BEGIN Source excerpt
Tribal Leaders Denounce Corporate Mining
At least 100 elders
from the
Mountain
Province
gathered for a two-day congress and strengthened their opposition to
corporate mining and military deployment in communities where anti-mining
sentiments are strong.
BY ARTHUR L. ALLAD-IW
Northern Dispatch
Posted by Bulatlat
BAGUIO CITY—At least
100 elders from the Mountain Province (394 kms from Manila) gathered for a
two-day congress and strengthened their opposition to corporate mining and
deployment of soldiers to communities where anti-mining sentiments are
strong.
The elders from the
dap-ay (indigenous socio-political institution) and the bodong
(peace pact) practicing communities gathered Nov. 20-22 at Barangay
Dallic, Bontoc, Mountain Province for the 1st Provincial Elders
Congress. The dap-ay and the bodong are institutions where
the elders’ role in community leadership is practiced.
END Source excerpt
BEGIN Record extracts
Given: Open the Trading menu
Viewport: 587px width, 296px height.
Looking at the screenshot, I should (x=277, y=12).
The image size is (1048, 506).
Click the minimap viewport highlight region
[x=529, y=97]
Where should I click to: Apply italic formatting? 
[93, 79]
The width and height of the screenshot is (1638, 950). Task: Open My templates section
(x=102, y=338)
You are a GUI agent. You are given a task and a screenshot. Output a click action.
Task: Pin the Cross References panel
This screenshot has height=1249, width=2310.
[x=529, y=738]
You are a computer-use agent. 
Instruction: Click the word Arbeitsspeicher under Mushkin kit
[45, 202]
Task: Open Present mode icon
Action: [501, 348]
END Record extracts
### Complete the following
a) Duplicate the passage of the article on the elders' congress between "BY ARTHUR L." and "leadership is practiced.", inclusive.
b) Using the article on the elders' congress, decide whether each statement agrees with it. Answer yes or no for each, quoting the words that decide it. (i) At least 200 elders attended the gathering. (ii) The bodong is described as a peace pact. (iii) The dap-ay is described as an indigenous socio-political institution.
c) Resume the article on the elders' congress from its final sentence, carrying it forward.

### Per-task answers
a)
BY ARTHUR L. ALLAD-IW
Northern Dispatch
Posted by Bulatlat
BAGUIO CITY—At least
100 elders from the Mountain Province (394 kms from Manila) gathered for a
two-day congress and strengthened their opposition to corporate mining and
deployment of soldiers to communities where anti-mining sentiments are
strong.
The elders from the
dap-ay (indigenous socio-political institution) and the bodong
(peace pact) practicing communities gathered Nov. 20-22 at Barangay
Dallic, Bontoc, Mountain Province for the 1st Provincial Elders
Congress. The dap-ay and the bodong are institutions where
the elders’ role in community leadership is practiced.

b)
(i) No: "At least 100 elders"
(ii) Yes: "bodong (peace pact)"
(iii) Yes: "dap-ay (indigenous socio-political institution)"

c)
The gathering led to
the founding of the elders’ organization called the Movement for the
Advancement of Inter-Tribal Unity or Development (MAITUD) which came up
with a signed unity declaration on their position on issues affecting
their systems and ancestral domain.
“The administration
of Gloria Macapagal-Arroyo aggravated our situation when it opened our
lands for large-scale mining through its National Minerals Policy, which
implemented the pro-corporate Mining Act of 1995,” stated their
declaration written in Ilocano.
In an earlier
Northern Dispatch report, the Mines and Geosciences Bureau (MGB) of
the Department of Environment and Natural Resources (DENR) in the
Cordillera revealed that from the more than 1.8 million hectares land area
of the region, almost 1.7 million hectares are applied for mining by
corporate interest.
The applications
range from foreign financial technical assistance to mineral production
sharing agreement and have different stages from applications to
explorations. Most of the applicants are foreign corporations.
The elders’ statement
claimed that the administration’s policy allows big corporate mining
corporations to rape their ancestral domain which they have nurtured since
time immemorial.
“With these
applications are widespread military deployment to ensure the
implementation of the mining projects and to silence the opposition of the
affected communities,” said the MAITUD statement.
They said that the
mining of their lands is a violation of their collective right. The
deployment of the military, on the other hand, leads to various human
rights violations.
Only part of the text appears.